Here's my two cents from my vast two and a half years of experience . If Tractor Supply is close, just examine what they have, so if you need it, you can go get it. Jeffers is great, but I hate paying their shipping! So I try and put a bigger order together to avoid it. 

There was quite a few things I thought I had to have on hand, that I have still not used. You learn as you go what you need and what you can wait on. 

Somewhere on here is a medicine list. Some of them are vet only. It gets expensive to try and get everything at once though. I would never be without banamine (mine came from the vet - not sure you can order it), and pennicillin (Jeffers has it). A thermometer is a MUST. Wormer. Probios. Syringes and needles. Drench gun. That's the stuff I have used the most. Something to combat pneumonia too - I have both Nuflor and Naxcel on hand, mainly because my daughter shows market boer goats and Nuflor has a long withdrawal on it, but works much faster than Naxcel, IMO.

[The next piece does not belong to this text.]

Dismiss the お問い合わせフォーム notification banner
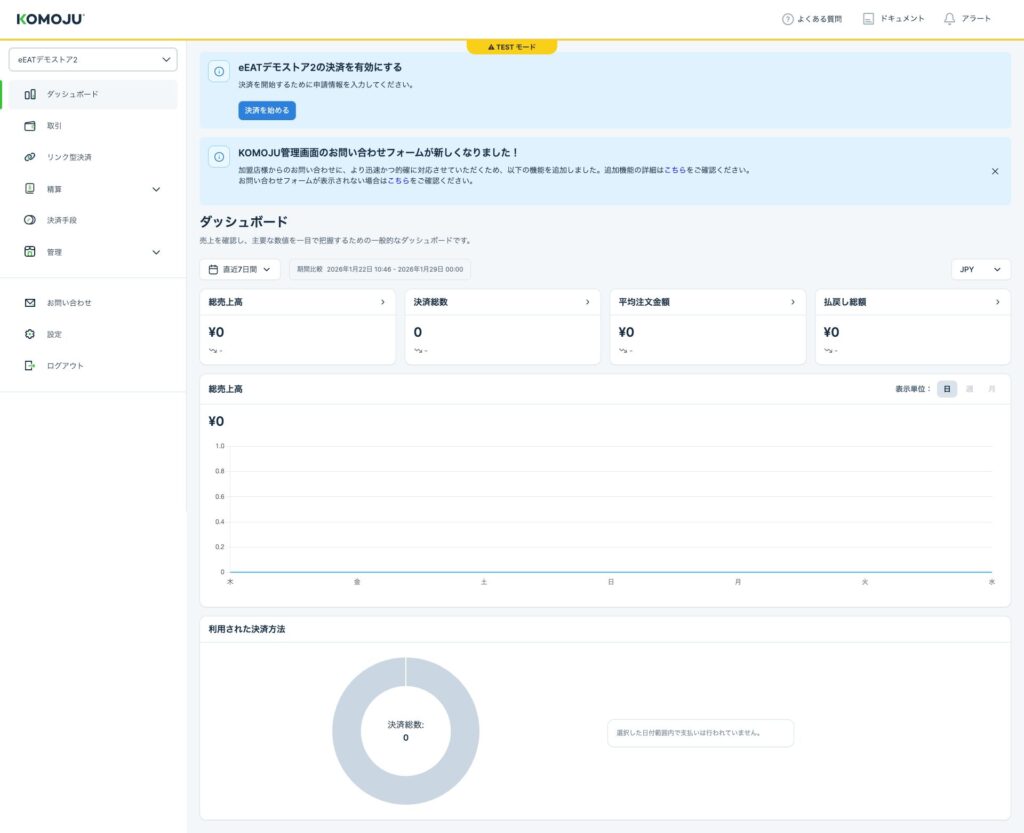pyautogui.click(x=994, y=171)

Supplies besides feeders, automatic waterer if you can, minerals, hoof trimmers. That's off the top of my head - hope it helps!


----------



## lissablack (Nov 30, 2009)

When I brought my first goats home I had shelter for them and fencing. Water and food. Containers for water and food. That's about it. A good vet who knows goats is worth their weight in gold. If you try to get supplies in for every contingency you will go broke. I like Hoeggers and Caprine Supply online, and Valleyvet just as much as Jeffers. Tractor supply should be your first stop though, since you have one. You will probably be getting to know them there. The people at mine are very helpful.

Having said that, a thermometer for sure. I had one of those already for dogs. You will need hoof trimmers soon and for sure. A way to hold them still so you can do their hooves. They are much easier to catch and hold if they have collars. I like the plastic link ones because they will break if the goat gets the collar caught on a fence. I like two foot long leashes, they can be hard to find. Hoeggers has rope halters that slip every which way so they fit a bunch of different size heads. I have one of those and it really helps move them and hold them, they move better when led by the head. 

Mostly you can't possibly have everything you will need, and if you try to have what you need for every contingency you will go nuts. Plus medical things have expiration dates. About wormers, the people at your tractor supply or the people you are getting your goats from will know most about what you need locally and how to dose it. 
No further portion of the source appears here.